HELLER, BUNIM (1908–1998), Yiddish poet. Born in Warsaw to a ḥasidic family, Heller became a devoted communist and was forced to flee Poland for Paris in 1937 because of his political activities, returning to Warsaw in 1939. After the Blitzkrieg, Heller fled to Bialystok, where he lived for two years before escaping to the interior of Russia, living for the balance of the war in Alma-Ata, Kazakhstan, before moving to Moscow for a brief period. In 1947, Heller returned to Poland, where he lived in Lodz and Warsaw and became active in several Yiddish literary organizations. In 1956, he left Poland for Brussels and, in 1957, settled in Tel Aviv where he lived the remainder of his life. A life-long committed communist, Heller contributed his poems, essays, and translations to the radical Yiddish press in France, Poland, America, Argentina, Uruguay, Brazil, and Israel.

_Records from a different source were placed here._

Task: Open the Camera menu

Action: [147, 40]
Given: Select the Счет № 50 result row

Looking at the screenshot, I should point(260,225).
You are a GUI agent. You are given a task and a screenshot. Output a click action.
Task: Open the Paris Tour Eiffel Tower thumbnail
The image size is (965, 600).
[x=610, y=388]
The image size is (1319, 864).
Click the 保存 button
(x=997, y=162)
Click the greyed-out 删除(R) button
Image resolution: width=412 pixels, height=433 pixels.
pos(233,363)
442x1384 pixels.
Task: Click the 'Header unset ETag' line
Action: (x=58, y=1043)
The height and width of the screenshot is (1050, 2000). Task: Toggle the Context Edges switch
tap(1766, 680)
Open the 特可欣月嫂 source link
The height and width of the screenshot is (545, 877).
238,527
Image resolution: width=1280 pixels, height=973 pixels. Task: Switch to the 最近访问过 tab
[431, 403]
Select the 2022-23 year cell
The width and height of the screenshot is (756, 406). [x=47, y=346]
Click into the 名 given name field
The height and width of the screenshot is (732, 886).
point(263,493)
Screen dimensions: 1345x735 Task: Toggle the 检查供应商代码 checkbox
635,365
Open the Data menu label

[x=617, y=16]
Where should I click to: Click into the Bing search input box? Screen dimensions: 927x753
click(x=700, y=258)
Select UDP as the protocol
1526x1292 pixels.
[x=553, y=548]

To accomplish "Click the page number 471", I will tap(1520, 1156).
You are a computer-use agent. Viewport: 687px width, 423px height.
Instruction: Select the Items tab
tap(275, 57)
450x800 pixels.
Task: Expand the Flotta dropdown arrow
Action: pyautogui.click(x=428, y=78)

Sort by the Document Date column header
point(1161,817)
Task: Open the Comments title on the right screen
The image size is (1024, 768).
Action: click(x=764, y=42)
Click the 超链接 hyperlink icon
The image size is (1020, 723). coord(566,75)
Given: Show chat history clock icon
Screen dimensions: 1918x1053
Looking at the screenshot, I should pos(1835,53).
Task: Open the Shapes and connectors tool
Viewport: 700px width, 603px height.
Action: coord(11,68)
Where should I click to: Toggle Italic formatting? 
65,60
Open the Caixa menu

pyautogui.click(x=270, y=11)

Heller is perhaps best known for his poems of his hometown Jewish community, including "In Varshaver Geto Iz Khoydesh Nisn" ("It Is the Month of Nissan in the Warsaw Ghetto," 1948).

bibliography:

lnyl, 3 (1960), 185ff; M. Ravitch, Mayn Leksikon, 3 (1958), 165–8; M. Gross-Zimmerman, Intimer Videranand (1964), 281–6. add. bibliography: D. Sfard, Shrayber un Bikher (1949), 65–75.